Pollution Defense: WA Court Rules Duty To Defend Triggered By Agency Threat Of Immediate And Severe Consequences
A Washington Court of Appeals held that an explicit or implicit threat of immediate and severe consequences by a government agency triggers an insurers’ duty to defend “any suit;” however, it ruled that in the present case, the agency action was not adversarial and, therefore, did not trigger the duty to defend.
A gas station owner voluntarily reported contamination and its intent to remediate to the Washington Department of Ecology (DOE). The DOE sent a letter acknowledging receipt of the notice and advised the owner of the state cleanup requirements, but did not advise of any consequences for failure to adhere to the requirement or threaten any other consequences. The owner sought defense coverage from its commercial general liability insurer for the investigation of the contamination and reporting. The insurer denied defense coverage on the basis that there was no “suit,” a requirement to trigger the duty to defend.
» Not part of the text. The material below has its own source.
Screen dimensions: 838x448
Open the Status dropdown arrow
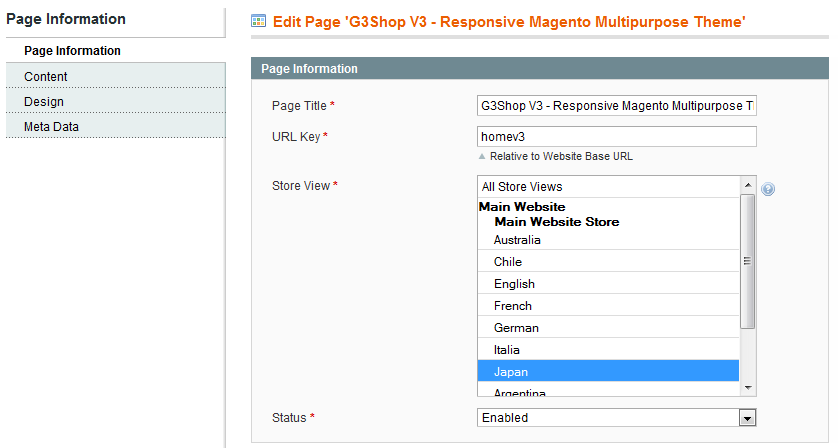click(x=748, y=418)
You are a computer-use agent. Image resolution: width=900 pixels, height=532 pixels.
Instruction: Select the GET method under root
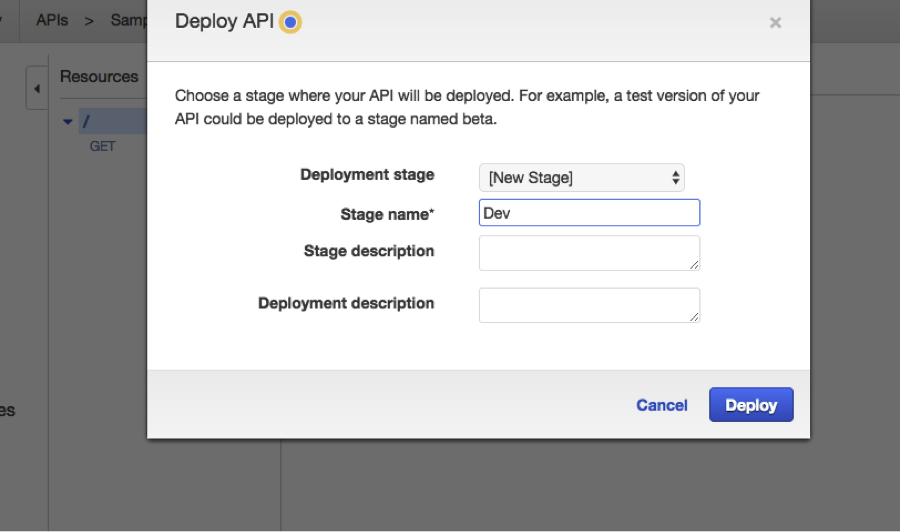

In its decision, the court noted that Washington courts had not yet considered what constitutes a “suit.” The court found that the undefined term “suit” in the policies was ambiguous and could include administrative enforcement acts that are the functional equivalent of a lawsuit. However, the court stated that the mere possibility of liability under state strict liability laws was not sufficient to trigger the duty to defend and the test for whether agency action was a “suit” is whether the agency action is adversarial or coercive. Applying the facts of the present case, the court found that the DOE’s letter to the policyholder did not convey any “express or implied threat of immediate and severe consequences by reason of the contamination” and therefore there was no “suit” to trigger the duty to defend. The court reasoned that the duty to defend “implies the necessity to ‘defend’ against something” and without any adversarial or coercive interaction whatsoever, no duty to defend can be triggered. The court rejected the policyholder’s public policy arguments, stating that they were compelling but have limited significance in a duty to defend analysis where the language of the policy should determine the duty to defend. Gull Indus., Inc. v. State Farm Fire & Cas. Co., No. 69569-0-1 (Wash. Ct. App. June 2, 2014).